This chapter is the first in the book to focus on a woman. It is unclear if the female thoughts in the chapter belong to Gerty herself (which is what we are led to believe until the final lines of the chapter) or if they are a product of Bloom’s fantasies. Gerty is depicted as a feminine duality. She is a seductress and an innocent child in one. She is a girl “loveable in the extreme” (pg. 332), with a face “almost spiritual in its ivorylike purity”. She has clear blue eyes, pretty dress and dreams of a strong husband. She thinks in advertising clichés, fairytales, and the sentimental talk of women’s magazines. Yet Gerty, for all her virgin naivety, plays the part of the siren as well as the maiden. She spends her time prettying herself, hunting for the right colors (pg, 335) and smiling at her reflection in the mirror (pg. 335). She wears charming underwear (pg. 335-336) and she shows her ankles flirtatiously to Bloom, knowing well that her purity arouses him, and taking delight in the results of her tease.

This imagined duality is likely a result of Bloom’s own preconceptions. As an advertising agent, Bloom is likely to be well versed in the clichés of advertisement, as well as their audience (young women, largely). The thoughts in Gerty’s head reflect what he imagines a young woman’s thoughts to be consumed by, and are strikingly different to the interior monologue we get later from his wife in chapter eighteen, a genuine female consciousness. Gerty’s language takes directly from women’s magazines of the day and only alludes to unpleasant ideas such as her foot or masturbation rather than directly addressing them as Molly does in chapter 18, actually thinking for herself. The final lines suggest that Gerty sees Bloom sitting on the rocks and thinks he’s “cuckoo”. Bloom throughout the novel is always many things at once. He is a born Jew who converted in marriage and is not circumcised (the foreskin is not back. Better detach.- pg. 356), and here his fantasies take the form of a feminine consciousness along with the masculine. It could be that the recurring theme of metempsychosis has reappeared, and Gerty’s femininity has settled into Bloom for a few pages, supported perhaps by the repetition of sight, eyes, and painting as motifs while Gerty thinks, shifting towards scent when she leaves, a sense that has previously been associated with Bloom’s consciousness. It could be as well that Bloom is simply aroused by such elaborate fantasies, as he spends a great deal of time thinking on sexual attraction and its nature.

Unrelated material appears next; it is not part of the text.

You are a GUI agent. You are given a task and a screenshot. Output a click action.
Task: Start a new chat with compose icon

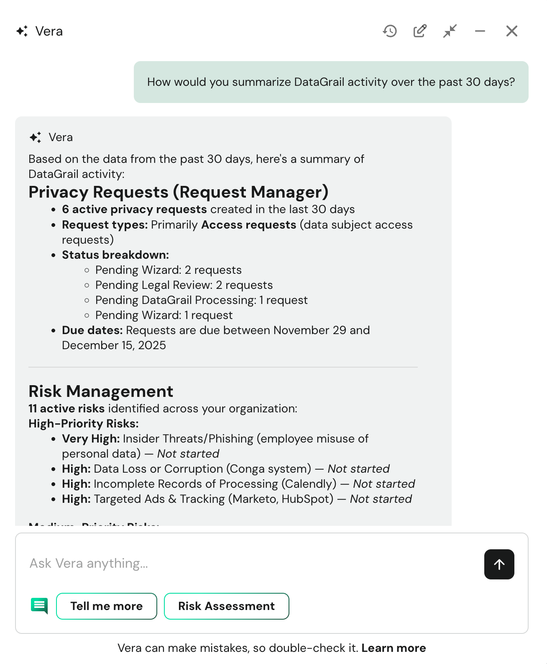click(420, 31)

Another duality presents itself in the form of desire. The desire for a connection, both spiritual and physical, runs throughout the book, but in particular throughout this chapter. The coinciding mass and masturbation are two parallel ways of alleviating the parallel desires in both the mind and the body. While Bloom is a man rooted in the physical, who spends his time bathing, defecating, masturbating, and eating, his search for intimacy manifests itself in the spiritual as well, as he meditates on his relationship with his wife, his son’s death, and his book-long search for a son figure, culminating in his meeting with Stephen.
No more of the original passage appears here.